WHAT TO DO -
Output, exactly and with no pictures, the line that contains "Image resolution: width=1200" and every line that comes after it in the data below, the last one included.

[SOURCE MATERIAL]

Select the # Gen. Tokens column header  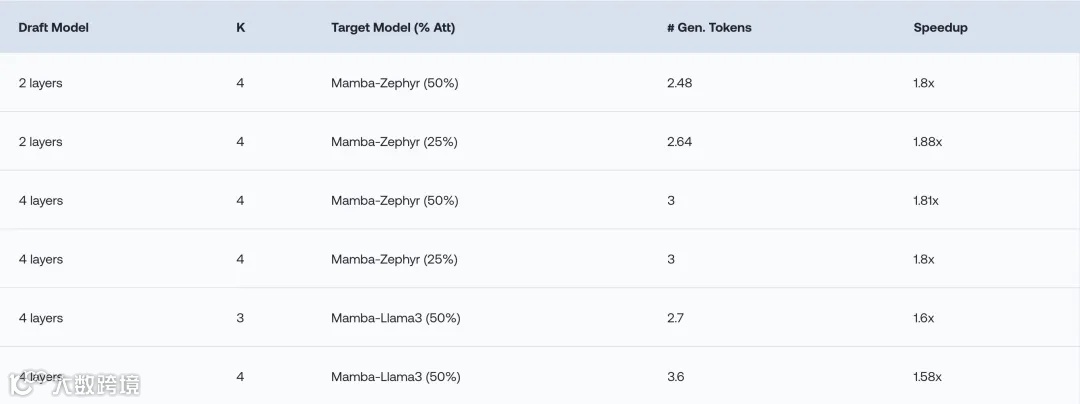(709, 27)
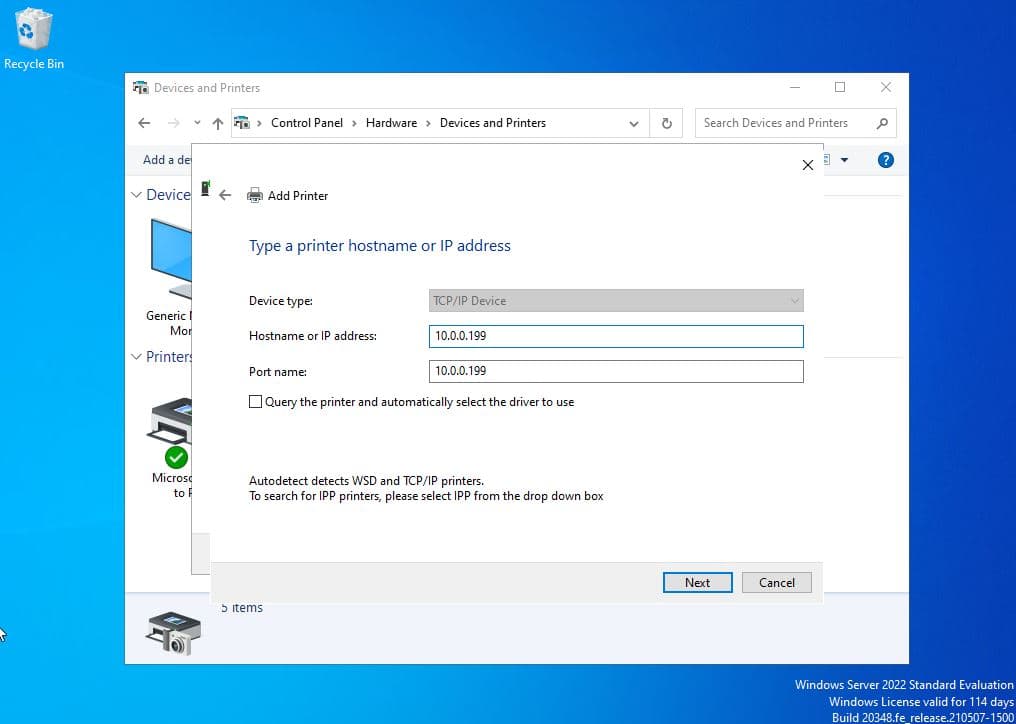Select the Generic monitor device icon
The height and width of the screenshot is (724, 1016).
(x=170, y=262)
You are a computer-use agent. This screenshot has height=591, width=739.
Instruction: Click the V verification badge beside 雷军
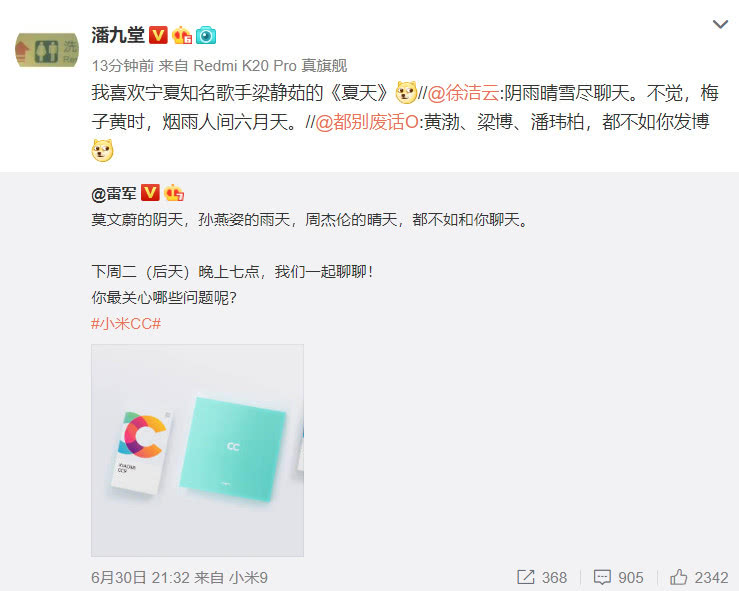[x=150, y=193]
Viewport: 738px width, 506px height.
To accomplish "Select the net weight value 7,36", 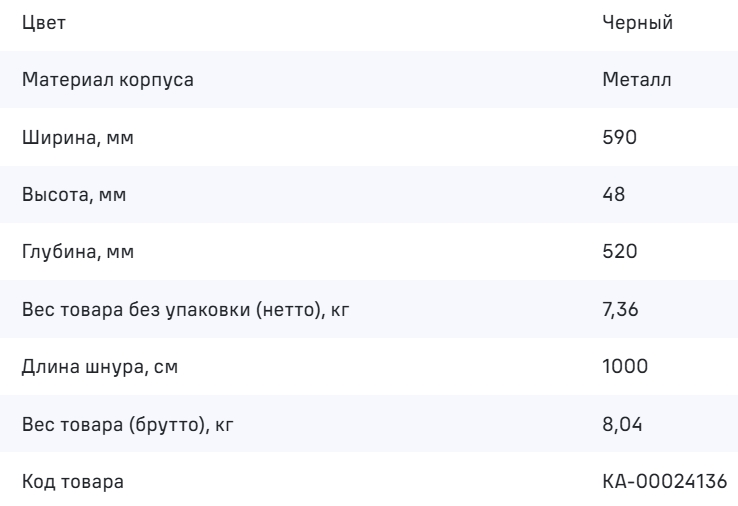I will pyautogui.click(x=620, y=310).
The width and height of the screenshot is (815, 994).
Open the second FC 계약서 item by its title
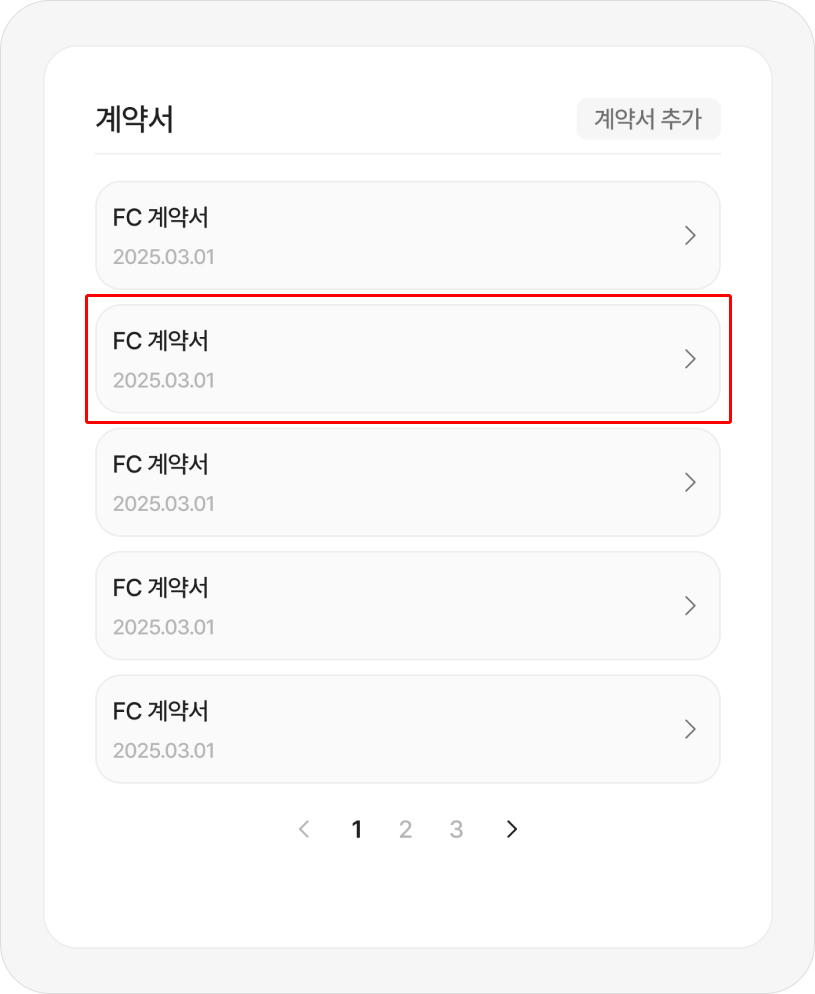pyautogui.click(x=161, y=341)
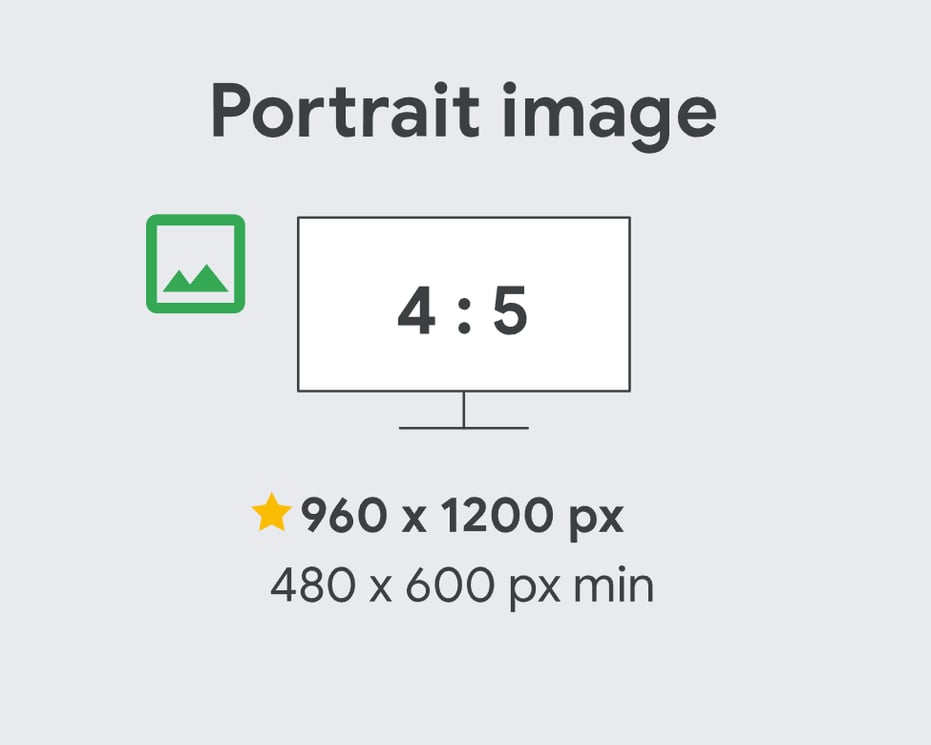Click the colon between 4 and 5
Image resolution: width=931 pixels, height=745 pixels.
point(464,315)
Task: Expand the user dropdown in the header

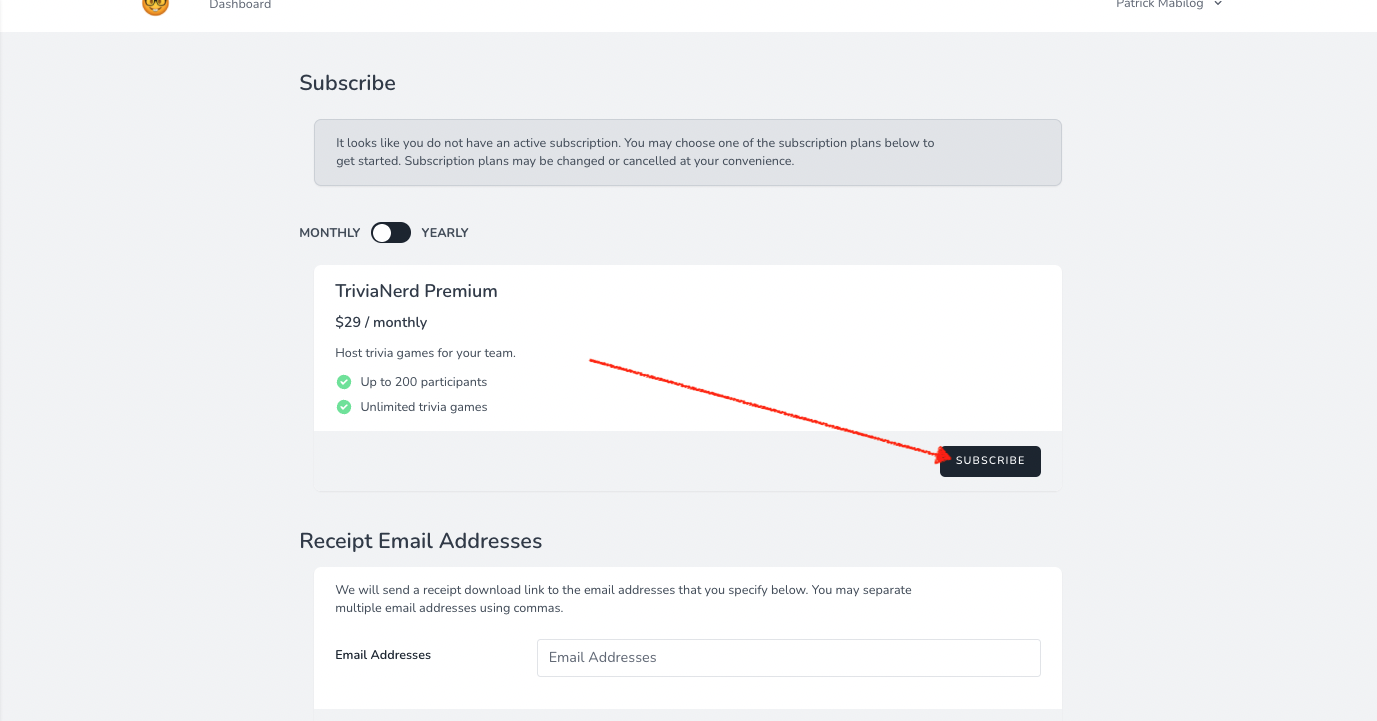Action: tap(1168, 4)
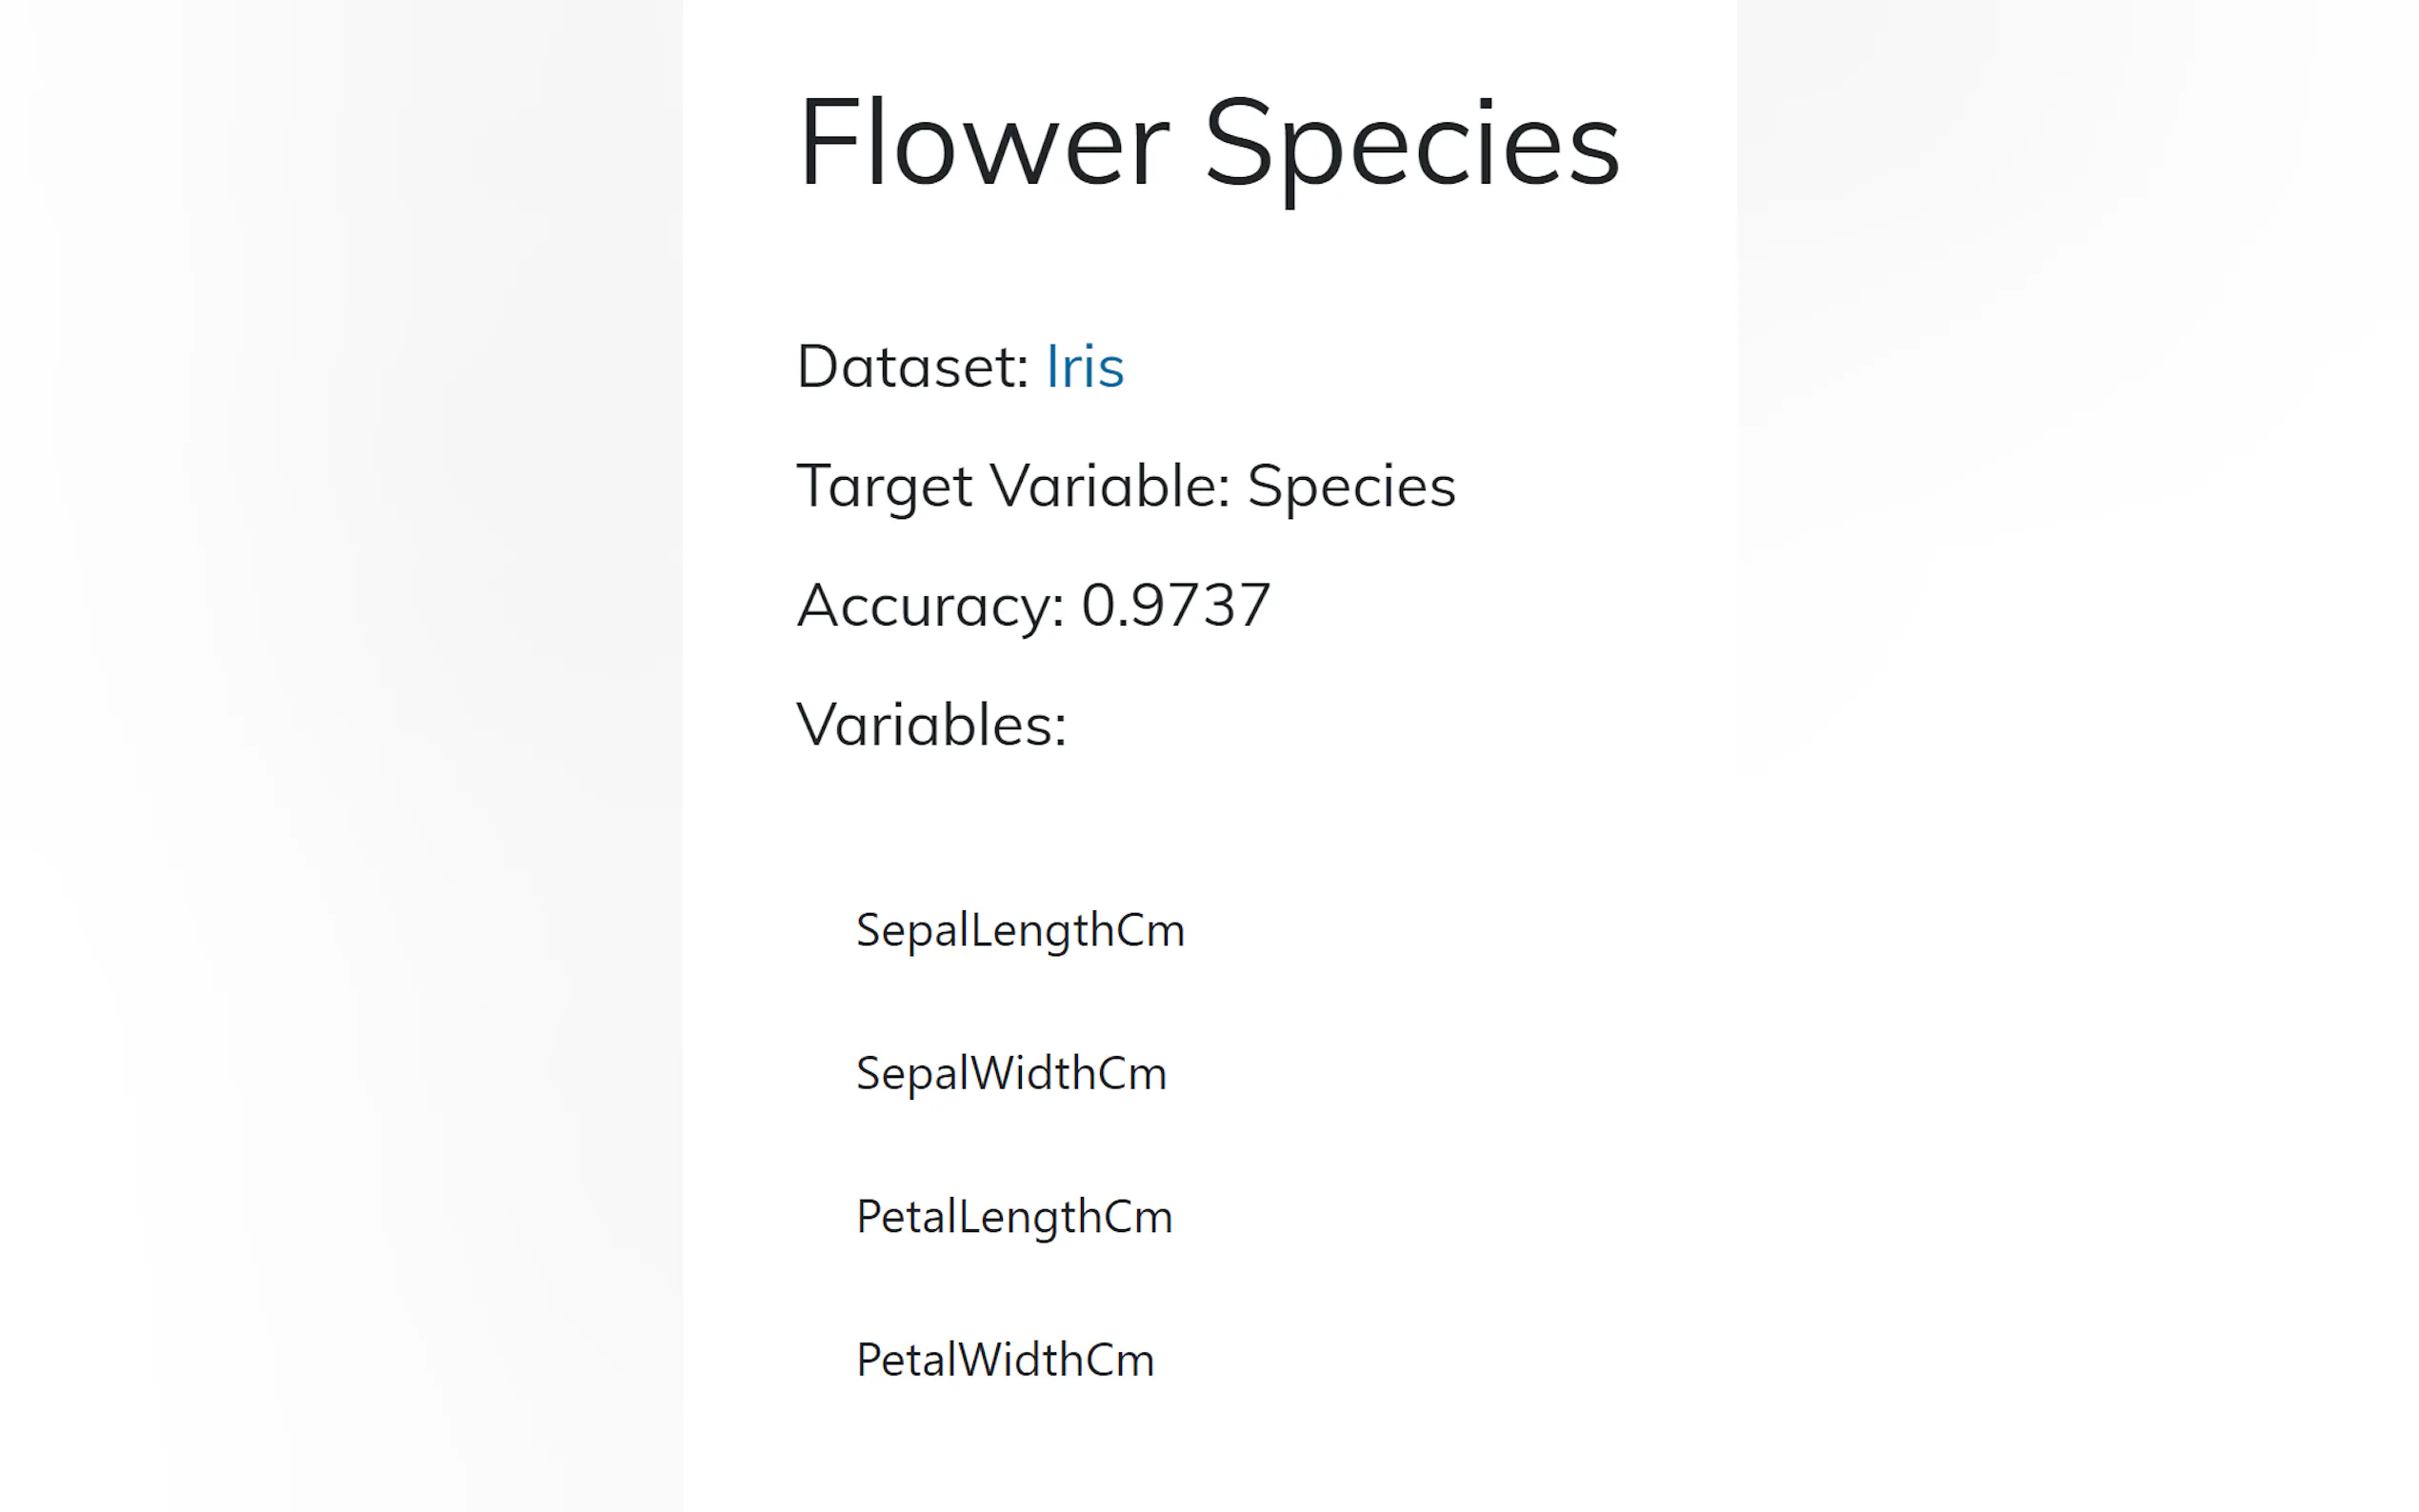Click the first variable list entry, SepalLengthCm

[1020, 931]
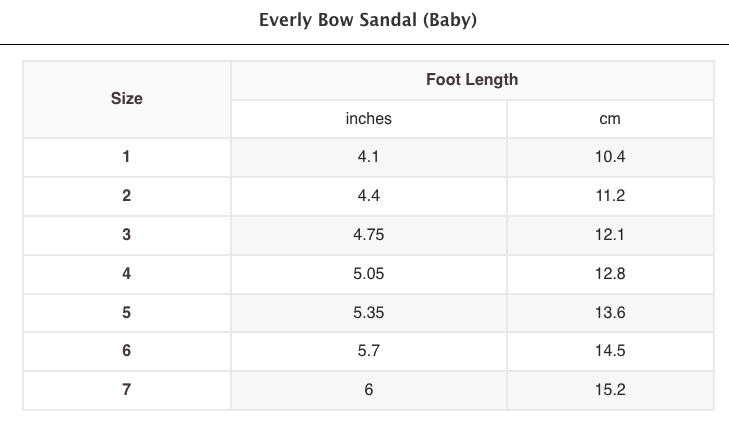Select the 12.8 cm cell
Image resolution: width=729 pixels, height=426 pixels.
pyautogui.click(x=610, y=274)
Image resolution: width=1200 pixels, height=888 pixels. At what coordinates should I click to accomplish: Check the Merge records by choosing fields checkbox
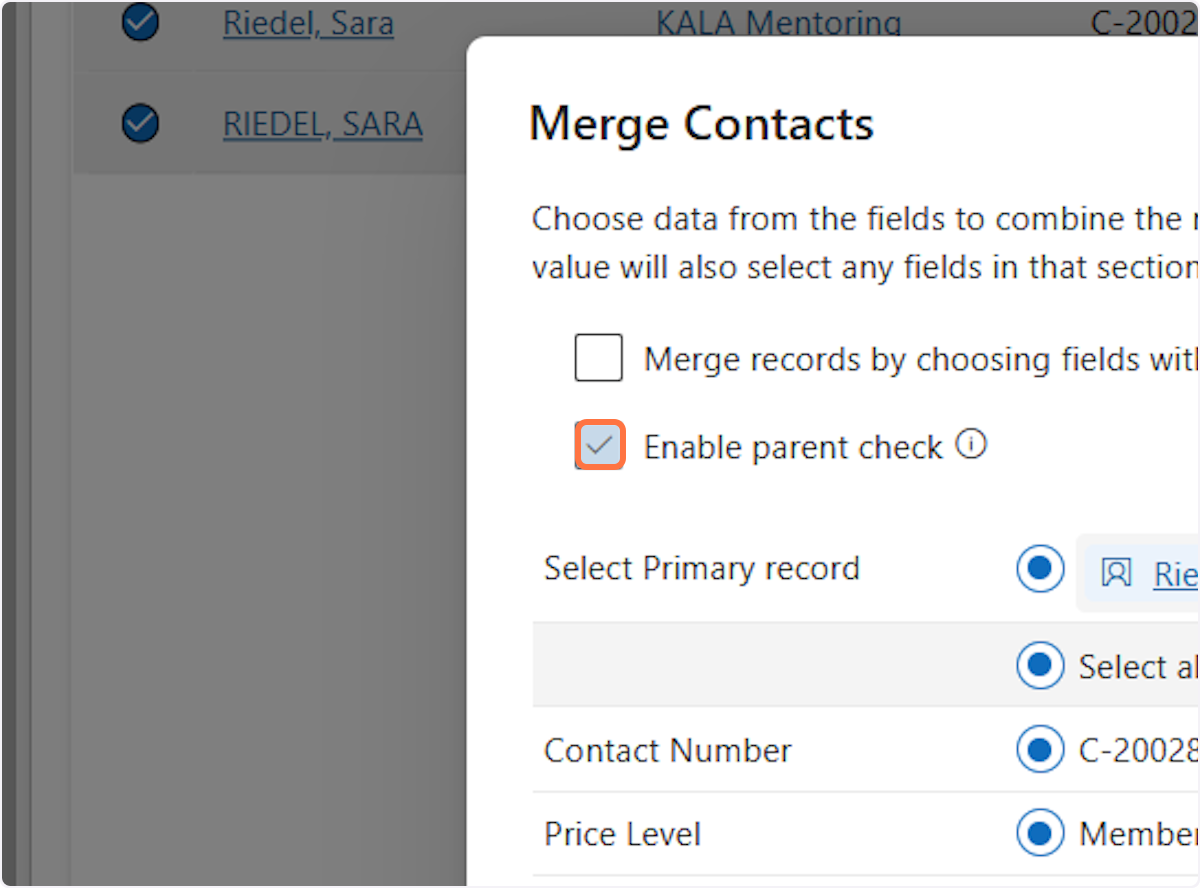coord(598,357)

[/SOURCE MATERIAL]

TASK SOLUTION -
Image resolution: width=1200 pixels, height=888 pixels. At what coordinates should I click to accomplish: Check the Merge records by choosing fields checkbox
coord(598,357)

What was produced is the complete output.